— WHAT YOU SHOULD DO —
Which lines of the entries contain the string "section"? Please find them and copy them.

— Dataset entries —
Segment Open

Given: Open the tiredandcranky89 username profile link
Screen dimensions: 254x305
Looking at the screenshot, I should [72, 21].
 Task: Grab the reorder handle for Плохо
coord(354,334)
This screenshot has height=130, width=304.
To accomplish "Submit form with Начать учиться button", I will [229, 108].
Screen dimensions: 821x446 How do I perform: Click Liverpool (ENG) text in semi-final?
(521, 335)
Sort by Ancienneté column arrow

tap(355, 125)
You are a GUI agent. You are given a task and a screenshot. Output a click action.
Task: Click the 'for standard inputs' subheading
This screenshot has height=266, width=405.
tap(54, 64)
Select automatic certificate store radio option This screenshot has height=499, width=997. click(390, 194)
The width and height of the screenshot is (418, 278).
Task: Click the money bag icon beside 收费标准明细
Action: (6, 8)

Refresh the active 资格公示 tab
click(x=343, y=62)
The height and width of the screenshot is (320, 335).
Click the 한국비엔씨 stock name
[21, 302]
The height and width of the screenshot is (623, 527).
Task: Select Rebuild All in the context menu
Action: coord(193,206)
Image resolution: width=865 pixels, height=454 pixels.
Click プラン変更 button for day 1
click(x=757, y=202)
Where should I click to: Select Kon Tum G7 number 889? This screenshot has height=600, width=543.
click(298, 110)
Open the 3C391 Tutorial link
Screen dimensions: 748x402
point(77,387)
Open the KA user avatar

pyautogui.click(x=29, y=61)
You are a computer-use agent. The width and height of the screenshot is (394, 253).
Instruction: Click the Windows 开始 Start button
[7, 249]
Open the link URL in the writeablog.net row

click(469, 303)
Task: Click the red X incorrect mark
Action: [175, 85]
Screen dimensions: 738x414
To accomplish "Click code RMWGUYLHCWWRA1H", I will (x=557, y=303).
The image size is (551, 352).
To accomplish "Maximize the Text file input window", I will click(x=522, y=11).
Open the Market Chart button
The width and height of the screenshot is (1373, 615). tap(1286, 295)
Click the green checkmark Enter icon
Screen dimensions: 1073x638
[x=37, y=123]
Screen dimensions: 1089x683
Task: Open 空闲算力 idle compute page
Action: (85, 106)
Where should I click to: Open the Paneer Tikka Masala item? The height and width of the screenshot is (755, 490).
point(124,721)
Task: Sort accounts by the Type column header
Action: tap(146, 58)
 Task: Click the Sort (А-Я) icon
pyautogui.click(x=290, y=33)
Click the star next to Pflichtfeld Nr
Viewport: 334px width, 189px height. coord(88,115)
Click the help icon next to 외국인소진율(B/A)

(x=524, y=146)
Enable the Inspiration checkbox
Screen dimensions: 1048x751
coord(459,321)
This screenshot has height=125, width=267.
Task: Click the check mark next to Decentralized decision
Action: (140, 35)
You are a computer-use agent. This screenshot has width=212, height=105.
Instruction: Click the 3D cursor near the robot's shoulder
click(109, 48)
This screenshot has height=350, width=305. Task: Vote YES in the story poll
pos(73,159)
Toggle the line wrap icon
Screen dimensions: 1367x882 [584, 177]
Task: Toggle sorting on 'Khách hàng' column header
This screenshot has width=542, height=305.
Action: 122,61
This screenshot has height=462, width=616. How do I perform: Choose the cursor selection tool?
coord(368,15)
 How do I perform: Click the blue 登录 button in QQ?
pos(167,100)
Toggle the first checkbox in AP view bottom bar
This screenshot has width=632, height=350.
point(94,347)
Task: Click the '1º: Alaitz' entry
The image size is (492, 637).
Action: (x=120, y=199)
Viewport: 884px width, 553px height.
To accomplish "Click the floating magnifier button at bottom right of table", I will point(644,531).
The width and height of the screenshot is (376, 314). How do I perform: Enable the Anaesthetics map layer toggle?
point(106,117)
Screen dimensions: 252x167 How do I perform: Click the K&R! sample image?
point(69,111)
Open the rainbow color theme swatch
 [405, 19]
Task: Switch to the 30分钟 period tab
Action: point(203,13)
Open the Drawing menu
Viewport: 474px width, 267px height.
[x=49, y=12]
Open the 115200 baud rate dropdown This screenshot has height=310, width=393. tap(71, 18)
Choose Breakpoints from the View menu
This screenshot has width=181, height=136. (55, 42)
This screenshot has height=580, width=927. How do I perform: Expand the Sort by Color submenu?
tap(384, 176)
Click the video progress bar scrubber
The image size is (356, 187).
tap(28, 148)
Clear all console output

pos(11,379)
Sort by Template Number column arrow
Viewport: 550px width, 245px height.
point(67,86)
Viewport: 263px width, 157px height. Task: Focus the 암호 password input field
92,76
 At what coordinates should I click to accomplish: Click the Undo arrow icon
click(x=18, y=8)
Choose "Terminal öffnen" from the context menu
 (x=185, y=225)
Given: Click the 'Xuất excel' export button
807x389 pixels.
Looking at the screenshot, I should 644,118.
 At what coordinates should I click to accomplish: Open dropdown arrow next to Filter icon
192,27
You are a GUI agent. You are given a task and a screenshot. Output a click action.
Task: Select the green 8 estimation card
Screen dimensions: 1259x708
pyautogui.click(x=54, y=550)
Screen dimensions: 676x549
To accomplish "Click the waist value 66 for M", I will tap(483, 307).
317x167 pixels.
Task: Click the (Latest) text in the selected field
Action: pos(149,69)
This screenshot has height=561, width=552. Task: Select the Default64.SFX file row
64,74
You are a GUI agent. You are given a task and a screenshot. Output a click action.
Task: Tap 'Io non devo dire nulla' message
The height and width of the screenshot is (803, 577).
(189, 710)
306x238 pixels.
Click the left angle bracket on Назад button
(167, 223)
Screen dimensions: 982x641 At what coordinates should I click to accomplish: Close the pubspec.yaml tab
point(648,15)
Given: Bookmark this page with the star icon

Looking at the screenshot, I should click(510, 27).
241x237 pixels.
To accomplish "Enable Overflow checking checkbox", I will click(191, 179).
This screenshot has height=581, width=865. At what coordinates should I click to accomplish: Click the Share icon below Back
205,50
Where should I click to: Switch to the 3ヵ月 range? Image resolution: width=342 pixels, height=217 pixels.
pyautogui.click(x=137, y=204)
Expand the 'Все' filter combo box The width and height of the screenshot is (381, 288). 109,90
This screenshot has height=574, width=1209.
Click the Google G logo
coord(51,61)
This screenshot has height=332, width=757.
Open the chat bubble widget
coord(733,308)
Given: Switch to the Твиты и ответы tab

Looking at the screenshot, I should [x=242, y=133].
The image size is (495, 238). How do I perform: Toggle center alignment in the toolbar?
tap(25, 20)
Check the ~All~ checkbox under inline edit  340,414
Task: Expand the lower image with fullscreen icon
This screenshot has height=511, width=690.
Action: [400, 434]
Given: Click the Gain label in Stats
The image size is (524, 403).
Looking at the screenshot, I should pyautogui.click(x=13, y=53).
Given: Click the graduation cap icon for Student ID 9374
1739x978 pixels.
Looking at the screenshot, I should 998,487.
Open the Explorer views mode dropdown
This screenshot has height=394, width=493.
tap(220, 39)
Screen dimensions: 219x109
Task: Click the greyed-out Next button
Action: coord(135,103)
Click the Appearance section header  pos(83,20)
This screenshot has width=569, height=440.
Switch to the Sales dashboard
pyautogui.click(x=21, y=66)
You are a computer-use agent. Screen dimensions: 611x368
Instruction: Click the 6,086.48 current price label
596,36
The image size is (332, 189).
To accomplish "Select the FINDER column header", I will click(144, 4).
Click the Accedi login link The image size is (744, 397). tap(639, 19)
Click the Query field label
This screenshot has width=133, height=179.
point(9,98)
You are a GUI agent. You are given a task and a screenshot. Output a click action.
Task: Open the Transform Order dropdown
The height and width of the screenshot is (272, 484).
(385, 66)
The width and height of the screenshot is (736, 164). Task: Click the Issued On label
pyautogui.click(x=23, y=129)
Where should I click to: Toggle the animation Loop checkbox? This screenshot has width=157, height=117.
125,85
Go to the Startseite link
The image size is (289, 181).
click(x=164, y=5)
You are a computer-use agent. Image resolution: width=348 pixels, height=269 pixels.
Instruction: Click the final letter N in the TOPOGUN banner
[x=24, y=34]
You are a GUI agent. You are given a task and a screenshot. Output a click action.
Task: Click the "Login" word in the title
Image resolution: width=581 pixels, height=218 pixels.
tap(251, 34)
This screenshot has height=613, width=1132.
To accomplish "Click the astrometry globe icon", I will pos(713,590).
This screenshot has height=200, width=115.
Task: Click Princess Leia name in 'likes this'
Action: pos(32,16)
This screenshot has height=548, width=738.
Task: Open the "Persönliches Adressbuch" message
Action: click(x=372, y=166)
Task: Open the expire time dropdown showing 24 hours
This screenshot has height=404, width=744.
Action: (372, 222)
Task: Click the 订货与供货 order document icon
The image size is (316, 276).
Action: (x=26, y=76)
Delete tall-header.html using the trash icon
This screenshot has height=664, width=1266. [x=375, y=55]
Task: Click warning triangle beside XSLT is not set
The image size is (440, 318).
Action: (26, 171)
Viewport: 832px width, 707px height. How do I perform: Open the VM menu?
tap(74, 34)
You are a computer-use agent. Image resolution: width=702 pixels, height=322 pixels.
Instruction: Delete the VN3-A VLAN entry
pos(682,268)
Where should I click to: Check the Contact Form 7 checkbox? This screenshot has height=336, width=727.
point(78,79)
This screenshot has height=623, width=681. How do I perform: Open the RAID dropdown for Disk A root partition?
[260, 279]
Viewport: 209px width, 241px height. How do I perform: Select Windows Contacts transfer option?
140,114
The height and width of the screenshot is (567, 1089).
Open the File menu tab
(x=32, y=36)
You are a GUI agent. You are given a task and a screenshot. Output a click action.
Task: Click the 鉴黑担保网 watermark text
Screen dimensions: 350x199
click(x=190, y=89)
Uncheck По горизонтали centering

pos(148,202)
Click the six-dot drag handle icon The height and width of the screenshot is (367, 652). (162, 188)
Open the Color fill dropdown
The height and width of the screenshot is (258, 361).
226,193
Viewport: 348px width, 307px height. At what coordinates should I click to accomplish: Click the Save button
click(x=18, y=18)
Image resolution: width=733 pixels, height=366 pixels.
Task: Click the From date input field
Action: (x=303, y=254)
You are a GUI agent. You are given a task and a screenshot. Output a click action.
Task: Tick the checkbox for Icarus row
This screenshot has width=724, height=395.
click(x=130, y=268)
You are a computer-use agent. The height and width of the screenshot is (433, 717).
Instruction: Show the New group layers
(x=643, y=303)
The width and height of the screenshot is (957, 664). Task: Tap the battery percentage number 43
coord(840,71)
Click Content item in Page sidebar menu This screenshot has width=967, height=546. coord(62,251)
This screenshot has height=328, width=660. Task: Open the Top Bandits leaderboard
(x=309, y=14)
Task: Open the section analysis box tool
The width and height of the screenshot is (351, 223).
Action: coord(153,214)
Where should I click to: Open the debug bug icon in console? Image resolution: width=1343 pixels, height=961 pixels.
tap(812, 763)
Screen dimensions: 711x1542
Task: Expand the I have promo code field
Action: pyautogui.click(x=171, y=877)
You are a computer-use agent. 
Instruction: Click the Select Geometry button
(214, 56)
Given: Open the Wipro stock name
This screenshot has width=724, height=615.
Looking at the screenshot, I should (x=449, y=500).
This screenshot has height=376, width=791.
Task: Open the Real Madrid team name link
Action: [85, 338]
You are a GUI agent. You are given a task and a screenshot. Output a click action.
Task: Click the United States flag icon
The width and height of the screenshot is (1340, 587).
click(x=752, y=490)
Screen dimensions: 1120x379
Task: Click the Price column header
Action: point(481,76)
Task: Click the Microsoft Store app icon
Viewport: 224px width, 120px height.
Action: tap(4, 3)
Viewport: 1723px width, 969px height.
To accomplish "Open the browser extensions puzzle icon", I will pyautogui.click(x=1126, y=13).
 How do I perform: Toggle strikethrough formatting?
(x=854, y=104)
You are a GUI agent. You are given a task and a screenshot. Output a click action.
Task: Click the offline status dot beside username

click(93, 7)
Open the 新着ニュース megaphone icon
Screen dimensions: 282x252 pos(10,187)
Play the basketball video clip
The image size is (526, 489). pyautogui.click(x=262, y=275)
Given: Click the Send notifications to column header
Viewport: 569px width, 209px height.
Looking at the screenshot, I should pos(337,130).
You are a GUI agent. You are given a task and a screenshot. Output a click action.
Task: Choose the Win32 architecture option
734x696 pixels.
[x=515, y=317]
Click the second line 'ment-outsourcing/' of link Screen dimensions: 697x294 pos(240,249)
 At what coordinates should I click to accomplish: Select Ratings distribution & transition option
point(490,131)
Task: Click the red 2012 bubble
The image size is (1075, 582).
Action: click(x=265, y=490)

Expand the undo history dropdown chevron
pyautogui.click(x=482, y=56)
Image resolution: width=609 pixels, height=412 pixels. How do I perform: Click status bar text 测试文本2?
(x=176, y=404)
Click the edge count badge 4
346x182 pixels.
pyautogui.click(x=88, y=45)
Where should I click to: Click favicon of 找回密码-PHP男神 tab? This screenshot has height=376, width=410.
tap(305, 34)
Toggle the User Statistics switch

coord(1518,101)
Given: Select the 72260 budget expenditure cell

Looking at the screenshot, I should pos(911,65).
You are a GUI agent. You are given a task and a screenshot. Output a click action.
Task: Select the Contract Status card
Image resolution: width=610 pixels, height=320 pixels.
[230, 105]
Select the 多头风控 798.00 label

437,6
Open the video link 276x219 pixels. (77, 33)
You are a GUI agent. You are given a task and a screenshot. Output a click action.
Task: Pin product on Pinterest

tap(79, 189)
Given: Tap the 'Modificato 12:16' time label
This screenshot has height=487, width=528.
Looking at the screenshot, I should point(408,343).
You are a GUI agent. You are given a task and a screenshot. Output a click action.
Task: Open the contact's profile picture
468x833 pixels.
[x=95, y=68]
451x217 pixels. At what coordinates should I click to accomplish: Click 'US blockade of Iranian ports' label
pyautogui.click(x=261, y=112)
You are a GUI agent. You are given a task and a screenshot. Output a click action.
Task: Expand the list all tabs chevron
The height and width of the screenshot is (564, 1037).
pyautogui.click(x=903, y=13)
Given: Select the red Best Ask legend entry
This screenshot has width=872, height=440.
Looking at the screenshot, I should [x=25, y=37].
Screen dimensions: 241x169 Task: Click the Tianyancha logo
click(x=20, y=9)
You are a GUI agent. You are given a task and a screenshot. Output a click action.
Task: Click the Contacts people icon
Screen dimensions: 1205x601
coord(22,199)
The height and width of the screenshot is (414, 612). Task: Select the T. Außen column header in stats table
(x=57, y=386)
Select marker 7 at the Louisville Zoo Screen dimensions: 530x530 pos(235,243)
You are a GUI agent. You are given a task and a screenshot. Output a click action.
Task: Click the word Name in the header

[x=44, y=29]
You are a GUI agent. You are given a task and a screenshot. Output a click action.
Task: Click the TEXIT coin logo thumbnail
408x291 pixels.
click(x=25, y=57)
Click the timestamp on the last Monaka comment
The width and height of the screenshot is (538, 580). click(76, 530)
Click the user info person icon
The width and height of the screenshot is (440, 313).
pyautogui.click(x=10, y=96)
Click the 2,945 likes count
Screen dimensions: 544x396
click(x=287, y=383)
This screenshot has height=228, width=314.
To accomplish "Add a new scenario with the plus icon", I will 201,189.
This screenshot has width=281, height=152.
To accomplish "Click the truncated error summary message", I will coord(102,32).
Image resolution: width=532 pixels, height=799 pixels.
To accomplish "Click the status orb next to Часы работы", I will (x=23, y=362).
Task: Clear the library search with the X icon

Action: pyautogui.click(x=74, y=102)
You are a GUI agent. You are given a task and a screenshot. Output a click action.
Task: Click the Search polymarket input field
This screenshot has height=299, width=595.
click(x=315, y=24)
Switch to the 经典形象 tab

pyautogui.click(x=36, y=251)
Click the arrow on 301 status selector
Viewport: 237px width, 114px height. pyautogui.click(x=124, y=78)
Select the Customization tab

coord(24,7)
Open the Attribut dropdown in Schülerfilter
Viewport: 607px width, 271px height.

Segment Closed

— WRITTEN SOLUTION —
Click the Appearance section header  pos(83,20)
Task: Open the section analysis box tool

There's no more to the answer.